=== GIVEN DATA ===
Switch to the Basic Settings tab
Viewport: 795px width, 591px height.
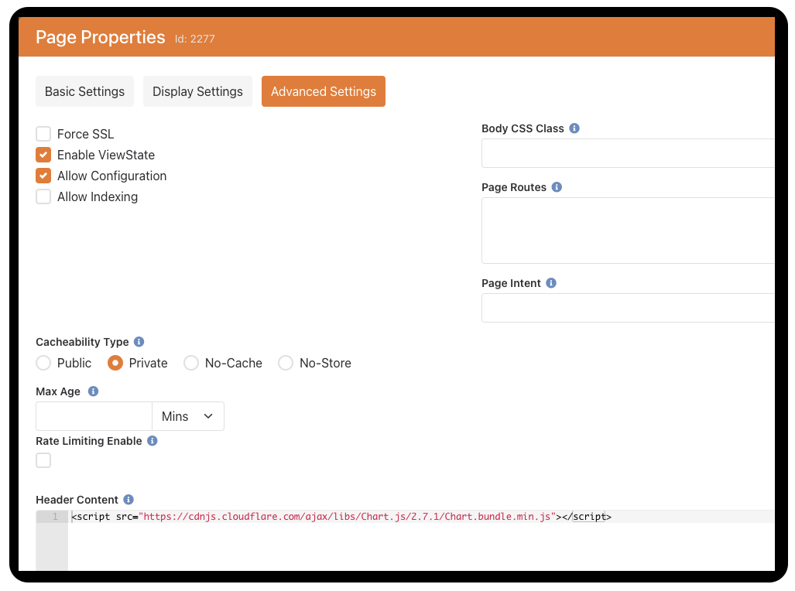click(84, 91)
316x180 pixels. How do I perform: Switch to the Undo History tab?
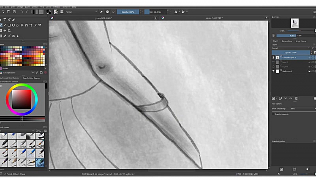301,41
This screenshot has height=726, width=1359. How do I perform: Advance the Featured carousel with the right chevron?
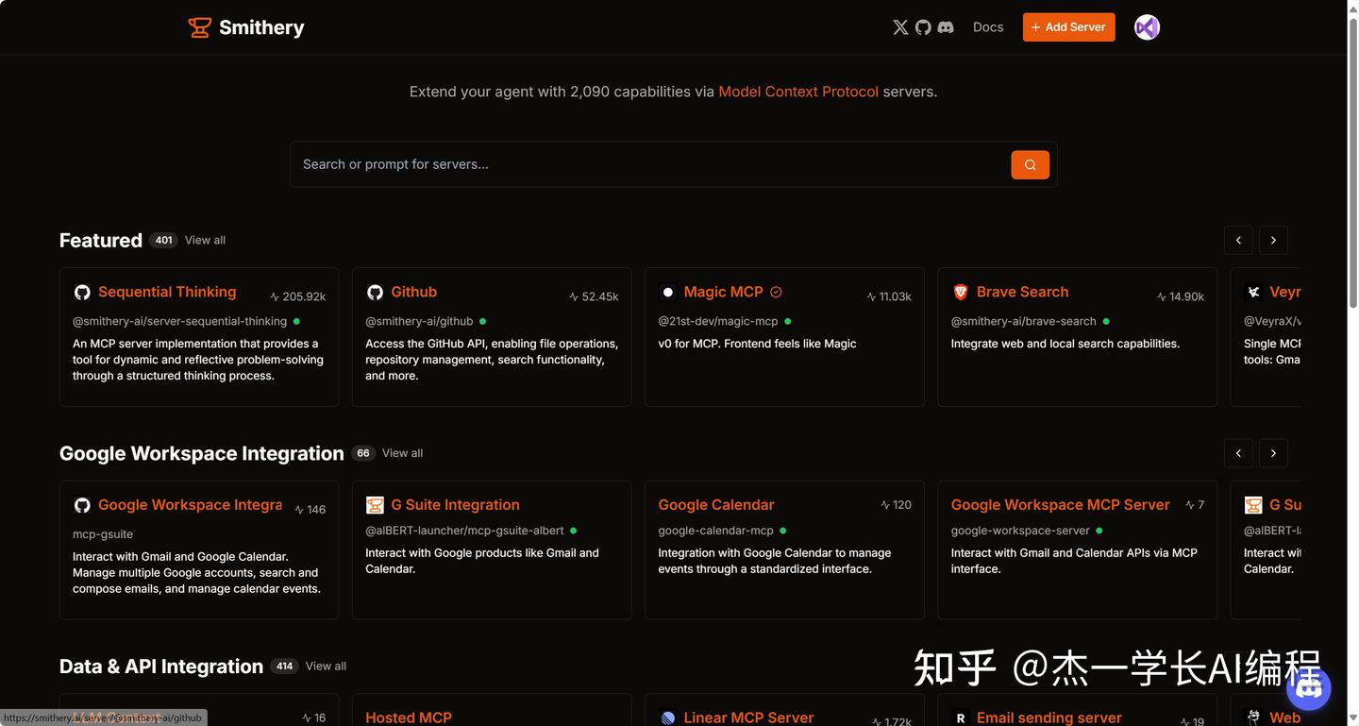point(1273,240)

=== DIRECTIONS FOR THIS TASK ===
Starting at the line that contains "316x180 pixels. How", return every line through the end of the records above exactly as written, and return no pictures.

=== EXERCISE RESULT ===
316x180 pixels. How do I perform: Switch to the Undo History tab?
301,41
This screenshot has height=726, width=1359. How do I perform: Advance the Featured carousel with the right chevron?
point(1273,240)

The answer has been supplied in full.